← Back to Scratch

Privacy Policy

Last updated: June 5, 2026

1. Introduction

Scratch ("we," "our," or "us") is a mutual aid platform operated by Nemomakes, a California corporation doing business as Scratch. This Privacy Policy explains how we collect, use, disclose, and safeguard your information when you use our mobile application and website (collectively, the "Service").

2. Age Requirement (18+)

You must be 18 or older to receive donations and withdraw funds on Scratch. This is a federal financial-services requirement that applies to all peer-to-peer money apps, not a choice Scratch makes. Anyone can use the app to donate, browse, or comment, regardless of age.

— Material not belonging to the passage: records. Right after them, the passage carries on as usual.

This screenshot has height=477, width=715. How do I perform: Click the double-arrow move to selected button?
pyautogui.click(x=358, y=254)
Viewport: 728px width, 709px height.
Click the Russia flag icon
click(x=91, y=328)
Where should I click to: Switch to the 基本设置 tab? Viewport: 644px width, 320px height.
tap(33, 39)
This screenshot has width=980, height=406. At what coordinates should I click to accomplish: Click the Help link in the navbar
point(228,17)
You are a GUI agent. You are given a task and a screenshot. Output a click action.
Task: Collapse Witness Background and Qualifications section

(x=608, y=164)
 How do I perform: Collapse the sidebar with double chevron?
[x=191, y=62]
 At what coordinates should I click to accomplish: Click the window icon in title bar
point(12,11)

We ask for your date of birth the first time you try to create a request or set up payouts, and we use it solely to verify the 18-and-over requirement. Stripe also independently verifies your age during payout onboarding (KYC) and will reject any account that does not meet the 18+ threshold.

3. Information We Collect

Account

  • Email address
  • Name (and display name)
  • Phone number
  • Profile photo (optional)
  • Bio (optional)

Identity (collected only if you set up payouts)

  • Full legal name
  • Date of birth
  • Last 4 digits of your Social Security Number
  • Residential address
  • Government ID document (when Stripe requires additional verification)

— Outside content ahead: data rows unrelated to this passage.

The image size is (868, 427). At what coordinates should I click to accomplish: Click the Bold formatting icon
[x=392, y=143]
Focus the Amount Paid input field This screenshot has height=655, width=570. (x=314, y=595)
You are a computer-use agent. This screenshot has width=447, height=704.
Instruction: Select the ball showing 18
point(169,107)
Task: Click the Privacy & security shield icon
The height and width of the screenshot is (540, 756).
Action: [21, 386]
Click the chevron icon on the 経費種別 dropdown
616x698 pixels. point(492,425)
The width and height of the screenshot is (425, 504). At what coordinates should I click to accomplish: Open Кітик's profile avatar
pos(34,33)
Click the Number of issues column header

Identity documents are transmitted directly to Stripe and held by Stripe — Scratch does not store them.

Activity

  • Requests you create
  • Donations you make or receive
  • Follows and connections
  • Direct messages
  • Reciprocity Score inputs (donation history, withdrawal history, skip counts, referrals)

Device

  • Push notification token (used solely to deliver notifications to your device — never sold, never shared with third parties)

Financial

  • Payment-method information (card number, bank account number) is held entirely by Stripe. Scratch never sees or stores it.
  • Transaction metadata (amounts, dates, counterparties) is stored by Scratch for tax compliance and Reciprocity Score calculation.

Authentication

  • Sign-in via email OTP, SMS OTP, or social login (Google, Apple, Facebook)
  • We do not store passwords — authentication is token-based

4. Who Sees What

Scratch is built so that the public-facing profile of a user is deliberately minimal. The data we surface to other users on the platform is strictly limited.

Other Scratch users see

  • Your name
  • Your avatar
  • Your Reciprocity Score level
  • Your bio (if you wrote one)
  • Public stats: number of donations made, number of requests posted

Other Scratch users do NOT see

  • Your email address
  • Your phone number
  • Your date of birth
  • Your Stripe Connect ID or any payout details
  • Your financial state (balance, pending withdrawals, donation amounts received)
  • Your push notification token

Membership in a private circle does not unlock extra PII — same-circle members see exactly the same fields as anyone else.

Scratch admin (info@scratchapp.us) can access account data for moderation, support, and abuse investigations. Stripe receives the identity information it needs for KYC compliance.

5. Private Circles

Private circles let you isolate your Scratch activity to a chosen group — for example, a family, a congregation, or a mutual-aid network. Members of a private circle can see each other's requests and message each other directly.

People outside your circle cannot see that you are in a private circle, cannot see the circle's name, and cannot message you. When you join a private circle, follows and conversations with users outside the circle are automatically severed or hidden to preserve the boundary.

If you leave a private circle, your visibility to the broader Scratch community is restored, and conversations that were hidden by the circle boundary become visible again.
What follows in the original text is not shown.